Olsen has sophisticated charts to assess the strengths of each of his team members. One man dominates the printouts - Bratseth. 'I am the fastest player in the squad,' the 31-year-old Werder Bremen sweeper said, his confidence confirmed by his superior's stats. With Norway favouring a zonal system of picking up attackers, Bratseth's pace will be needed to keep track of the central runs of Alan Shearer and Ian Wright.

Pace can defuse many dangerous situations, but Bratseth also possesses the quickness of mind which sets dextrous defenders apart from simple stoppers. 'It's more important to be tactically skilled than to be able to run around a lot,' he said. Allied to this speed of thought and body is his composure on the ball and his height.

At 6ft 4in, Bratseth is as adept at countering set-pieces as he is at exploiting them. So, white men can jump. 'I can jump very high,' he said. 'And because I have played so many games I'm experienced in tactical matters.' A scoring record of four in 45 games is hardly prolific but his team-mates and opposition are the first to acknowledge his initial creativity that builds towards goals.

After his team drew in Oslo in June, Scotland's coach, Andy Roxburgh, was full of praise for Bratseth and it is easy to see why Norway build their side around him. If he feels his hamstring tighten up in his 46th international tonight - and Shearer and Wright will be stretching it to the full - England might find life easier. 'He is very authoritative,' Olsen said.
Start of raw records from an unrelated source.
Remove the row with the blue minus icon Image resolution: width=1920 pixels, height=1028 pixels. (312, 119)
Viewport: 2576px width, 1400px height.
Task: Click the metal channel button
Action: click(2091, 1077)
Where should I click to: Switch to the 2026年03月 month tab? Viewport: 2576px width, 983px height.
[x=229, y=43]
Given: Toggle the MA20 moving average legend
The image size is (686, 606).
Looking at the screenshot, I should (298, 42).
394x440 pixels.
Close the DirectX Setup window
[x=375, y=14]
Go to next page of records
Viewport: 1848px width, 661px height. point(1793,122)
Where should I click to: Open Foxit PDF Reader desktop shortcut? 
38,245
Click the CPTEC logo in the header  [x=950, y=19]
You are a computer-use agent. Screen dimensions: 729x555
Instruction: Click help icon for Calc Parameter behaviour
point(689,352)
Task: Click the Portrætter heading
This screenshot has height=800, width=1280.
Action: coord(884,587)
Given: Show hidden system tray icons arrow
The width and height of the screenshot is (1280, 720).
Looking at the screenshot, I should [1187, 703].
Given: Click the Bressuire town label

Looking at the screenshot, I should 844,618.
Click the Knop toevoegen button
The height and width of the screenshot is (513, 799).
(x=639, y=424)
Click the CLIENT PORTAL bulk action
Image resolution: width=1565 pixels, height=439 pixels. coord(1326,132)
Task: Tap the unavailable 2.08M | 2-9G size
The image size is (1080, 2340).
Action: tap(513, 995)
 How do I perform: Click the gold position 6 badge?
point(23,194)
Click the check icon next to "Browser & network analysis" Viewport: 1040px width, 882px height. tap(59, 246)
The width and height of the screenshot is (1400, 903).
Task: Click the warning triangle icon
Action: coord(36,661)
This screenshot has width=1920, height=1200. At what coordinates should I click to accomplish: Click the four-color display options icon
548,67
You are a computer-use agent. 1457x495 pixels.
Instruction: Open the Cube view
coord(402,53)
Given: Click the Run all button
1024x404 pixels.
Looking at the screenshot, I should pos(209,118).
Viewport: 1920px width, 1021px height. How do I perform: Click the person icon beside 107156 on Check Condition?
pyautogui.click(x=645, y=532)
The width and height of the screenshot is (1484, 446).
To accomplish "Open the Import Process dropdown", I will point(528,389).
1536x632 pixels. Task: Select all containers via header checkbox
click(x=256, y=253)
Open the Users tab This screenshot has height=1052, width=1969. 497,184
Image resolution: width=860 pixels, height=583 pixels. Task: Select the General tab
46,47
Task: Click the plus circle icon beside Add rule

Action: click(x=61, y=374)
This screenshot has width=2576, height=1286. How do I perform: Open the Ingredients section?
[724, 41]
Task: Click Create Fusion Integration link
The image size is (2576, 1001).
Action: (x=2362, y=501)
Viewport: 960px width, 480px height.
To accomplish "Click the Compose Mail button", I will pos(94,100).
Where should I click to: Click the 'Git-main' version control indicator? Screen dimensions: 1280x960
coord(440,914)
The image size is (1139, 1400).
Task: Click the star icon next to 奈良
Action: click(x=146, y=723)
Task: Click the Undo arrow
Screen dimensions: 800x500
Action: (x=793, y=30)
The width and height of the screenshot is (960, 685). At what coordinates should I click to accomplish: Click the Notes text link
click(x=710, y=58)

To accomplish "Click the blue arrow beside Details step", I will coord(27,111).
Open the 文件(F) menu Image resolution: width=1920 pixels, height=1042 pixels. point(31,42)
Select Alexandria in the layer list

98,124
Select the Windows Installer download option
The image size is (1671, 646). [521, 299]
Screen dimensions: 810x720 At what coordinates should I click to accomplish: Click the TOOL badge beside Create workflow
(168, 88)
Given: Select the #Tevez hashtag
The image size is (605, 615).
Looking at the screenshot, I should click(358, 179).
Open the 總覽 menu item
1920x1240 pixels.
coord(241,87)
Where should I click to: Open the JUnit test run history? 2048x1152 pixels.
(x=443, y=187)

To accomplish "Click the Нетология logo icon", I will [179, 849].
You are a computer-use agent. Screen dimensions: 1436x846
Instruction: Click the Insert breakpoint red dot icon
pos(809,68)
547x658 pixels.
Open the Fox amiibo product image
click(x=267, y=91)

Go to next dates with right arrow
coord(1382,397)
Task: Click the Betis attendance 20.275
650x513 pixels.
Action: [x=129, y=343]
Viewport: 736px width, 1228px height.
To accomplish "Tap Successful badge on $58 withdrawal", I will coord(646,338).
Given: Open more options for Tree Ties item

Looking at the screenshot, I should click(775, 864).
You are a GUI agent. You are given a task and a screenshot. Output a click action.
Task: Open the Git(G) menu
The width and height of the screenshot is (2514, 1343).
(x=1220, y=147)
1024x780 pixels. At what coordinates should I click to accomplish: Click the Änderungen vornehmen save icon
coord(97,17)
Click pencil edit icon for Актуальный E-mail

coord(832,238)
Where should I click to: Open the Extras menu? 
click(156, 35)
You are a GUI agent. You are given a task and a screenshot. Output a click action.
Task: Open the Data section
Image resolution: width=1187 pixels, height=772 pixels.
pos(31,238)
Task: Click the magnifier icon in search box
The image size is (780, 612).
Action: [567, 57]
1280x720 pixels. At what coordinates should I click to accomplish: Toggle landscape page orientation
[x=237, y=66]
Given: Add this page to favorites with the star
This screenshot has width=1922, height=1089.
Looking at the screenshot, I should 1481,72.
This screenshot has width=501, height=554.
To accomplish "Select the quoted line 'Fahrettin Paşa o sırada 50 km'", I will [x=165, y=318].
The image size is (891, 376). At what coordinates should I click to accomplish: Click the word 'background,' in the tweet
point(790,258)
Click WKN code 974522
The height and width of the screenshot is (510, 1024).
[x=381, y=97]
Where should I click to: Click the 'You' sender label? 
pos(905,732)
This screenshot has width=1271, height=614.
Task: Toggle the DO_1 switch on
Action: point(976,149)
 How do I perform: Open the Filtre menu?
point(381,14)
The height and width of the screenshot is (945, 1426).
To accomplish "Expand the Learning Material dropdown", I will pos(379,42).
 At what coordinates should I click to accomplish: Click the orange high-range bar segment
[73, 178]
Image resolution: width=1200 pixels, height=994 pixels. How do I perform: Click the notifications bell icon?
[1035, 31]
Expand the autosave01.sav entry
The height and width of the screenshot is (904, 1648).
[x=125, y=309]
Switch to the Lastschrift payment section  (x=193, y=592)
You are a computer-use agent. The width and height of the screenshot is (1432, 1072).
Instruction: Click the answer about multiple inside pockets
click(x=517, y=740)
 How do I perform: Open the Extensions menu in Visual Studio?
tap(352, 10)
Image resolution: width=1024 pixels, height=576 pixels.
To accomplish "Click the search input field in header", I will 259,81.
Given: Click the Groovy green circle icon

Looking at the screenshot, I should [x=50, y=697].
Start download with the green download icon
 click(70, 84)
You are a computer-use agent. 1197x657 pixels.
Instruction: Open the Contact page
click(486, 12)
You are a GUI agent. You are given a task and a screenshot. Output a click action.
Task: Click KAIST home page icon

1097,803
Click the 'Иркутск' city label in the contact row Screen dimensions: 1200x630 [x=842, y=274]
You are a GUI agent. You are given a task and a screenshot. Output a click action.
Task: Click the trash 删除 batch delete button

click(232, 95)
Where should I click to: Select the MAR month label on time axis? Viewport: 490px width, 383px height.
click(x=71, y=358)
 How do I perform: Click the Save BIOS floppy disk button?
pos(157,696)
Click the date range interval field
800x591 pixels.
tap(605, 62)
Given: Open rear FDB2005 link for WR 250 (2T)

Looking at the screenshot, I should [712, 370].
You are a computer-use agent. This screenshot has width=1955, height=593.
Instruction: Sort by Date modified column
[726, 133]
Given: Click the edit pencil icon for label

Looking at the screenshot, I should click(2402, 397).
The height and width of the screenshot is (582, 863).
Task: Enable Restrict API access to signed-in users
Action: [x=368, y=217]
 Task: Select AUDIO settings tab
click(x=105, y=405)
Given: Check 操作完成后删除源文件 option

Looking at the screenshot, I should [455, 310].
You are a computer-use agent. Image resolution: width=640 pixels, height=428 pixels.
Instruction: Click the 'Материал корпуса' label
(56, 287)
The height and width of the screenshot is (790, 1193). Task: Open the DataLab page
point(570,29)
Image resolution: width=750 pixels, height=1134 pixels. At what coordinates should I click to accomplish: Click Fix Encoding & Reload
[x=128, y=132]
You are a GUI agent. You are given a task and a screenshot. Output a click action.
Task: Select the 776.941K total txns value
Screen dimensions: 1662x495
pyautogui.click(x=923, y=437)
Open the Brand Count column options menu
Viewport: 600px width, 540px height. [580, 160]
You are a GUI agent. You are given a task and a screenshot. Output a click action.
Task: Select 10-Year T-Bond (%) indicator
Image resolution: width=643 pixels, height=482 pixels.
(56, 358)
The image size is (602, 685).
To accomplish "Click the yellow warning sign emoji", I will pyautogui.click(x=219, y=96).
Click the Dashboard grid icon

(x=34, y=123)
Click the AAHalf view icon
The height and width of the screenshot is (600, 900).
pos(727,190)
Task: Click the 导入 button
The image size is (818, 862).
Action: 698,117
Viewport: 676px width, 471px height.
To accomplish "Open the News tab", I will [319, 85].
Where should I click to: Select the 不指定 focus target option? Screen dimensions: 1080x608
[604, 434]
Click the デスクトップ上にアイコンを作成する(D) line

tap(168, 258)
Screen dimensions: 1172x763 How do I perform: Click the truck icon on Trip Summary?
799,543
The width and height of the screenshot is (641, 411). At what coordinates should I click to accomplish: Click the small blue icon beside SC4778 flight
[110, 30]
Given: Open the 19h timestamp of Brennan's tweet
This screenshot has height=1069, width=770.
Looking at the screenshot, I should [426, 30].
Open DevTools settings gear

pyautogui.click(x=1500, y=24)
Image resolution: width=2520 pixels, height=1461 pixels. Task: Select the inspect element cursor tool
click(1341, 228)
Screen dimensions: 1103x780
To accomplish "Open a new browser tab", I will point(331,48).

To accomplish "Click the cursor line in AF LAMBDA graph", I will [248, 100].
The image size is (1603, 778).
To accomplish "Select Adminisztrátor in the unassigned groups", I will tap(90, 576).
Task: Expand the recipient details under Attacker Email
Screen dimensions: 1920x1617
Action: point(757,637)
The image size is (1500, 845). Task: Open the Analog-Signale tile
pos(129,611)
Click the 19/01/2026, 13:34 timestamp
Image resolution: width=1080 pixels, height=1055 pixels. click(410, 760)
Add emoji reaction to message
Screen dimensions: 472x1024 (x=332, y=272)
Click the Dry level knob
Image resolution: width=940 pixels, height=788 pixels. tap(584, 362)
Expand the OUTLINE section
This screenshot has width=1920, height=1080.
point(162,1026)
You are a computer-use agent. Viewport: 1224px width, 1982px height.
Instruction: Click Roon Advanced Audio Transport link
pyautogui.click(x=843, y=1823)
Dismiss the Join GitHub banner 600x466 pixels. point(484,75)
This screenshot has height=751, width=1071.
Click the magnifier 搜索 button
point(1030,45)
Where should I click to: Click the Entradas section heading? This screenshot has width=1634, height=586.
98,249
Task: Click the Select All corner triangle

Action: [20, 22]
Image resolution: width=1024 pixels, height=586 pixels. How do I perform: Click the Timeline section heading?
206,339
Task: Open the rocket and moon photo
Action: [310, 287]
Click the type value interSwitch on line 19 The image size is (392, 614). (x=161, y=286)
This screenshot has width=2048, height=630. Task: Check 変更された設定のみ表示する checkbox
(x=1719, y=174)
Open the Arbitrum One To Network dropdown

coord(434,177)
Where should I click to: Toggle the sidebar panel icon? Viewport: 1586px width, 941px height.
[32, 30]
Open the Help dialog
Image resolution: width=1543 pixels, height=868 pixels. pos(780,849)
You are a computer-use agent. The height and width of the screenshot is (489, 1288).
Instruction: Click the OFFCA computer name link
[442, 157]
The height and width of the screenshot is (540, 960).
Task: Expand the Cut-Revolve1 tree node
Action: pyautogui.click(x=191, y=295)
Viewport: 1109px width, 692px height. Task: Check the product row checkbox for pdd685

Norway need him. Their contribution to European football had only been marginally better than their singers' to the Eurovision fixture until Bratseth became captain and Olsen coach. 'Under Olsen we have a lot of self-confidence,' Bratseth said. 'The training with him is not as physical as before. It's more about building up technique by doing exercises with the ball. Before in wintertime it used to be run, run, run. But fitness is a small part of football, you must be able to use the ball.'

No surprise then that his ball-playing idols as a child were Colin Bell and Rodney Marsh. 'Manchester City when they won the League in 1968 were my favourite team,' he added.

Bratseth's own abilities have brought him two 'Foreign Player of the Year' awards in his six seasons with Werder Bremen, who he helped win the Bundesliga in 1988 and the German Cup last year. Happy with life at the Weserstadion, he has resisted approaches from Rangers and Roma and intends to return to Trondheim the season after next to coach his first club, Rosenborg.

The intelligent Bratseth, already a national hero, should flourish in the managerial world. His immediate concern is to lead his country, who have beaten San Marino twice and the Netherlands, to the World Cup finals. 'It's very important we qualify because then all the young talents in Norway will come into football instead of cross-country skiing.'

He had expected Group Two to be an Anglo-Dutch carve-up. 'It's so open now. Who would have thought we would beat Holland? Poland and Turkey are also strong.' The 2-1 success in Oslo over the Dutch was particularly pleasing. 'We knew they would come over thinking 'We are the greatest team', but we used our chances better.'

Bratseth, who has never played on English soil before, believes a more physical England side will be tougher to contain than the Dutch artists. 'Individually, we are not as good as England's players but we have a very organised team. We defend very strongly - not just the defenders, the others also come back to help.' Bratseth's defence has conceded only five goals in nine games this year.

A draw for Norway (who are 6-1 to win) could confirm the footballing representatives of a country of only four million - marginally more than half the population of London - as one of the favourites to go through.

After speaking lucidly in English for 15 minutes, Bratseth apologised. 'It's only my fourth language,' he explained. England will discover just how fluent he is tonight.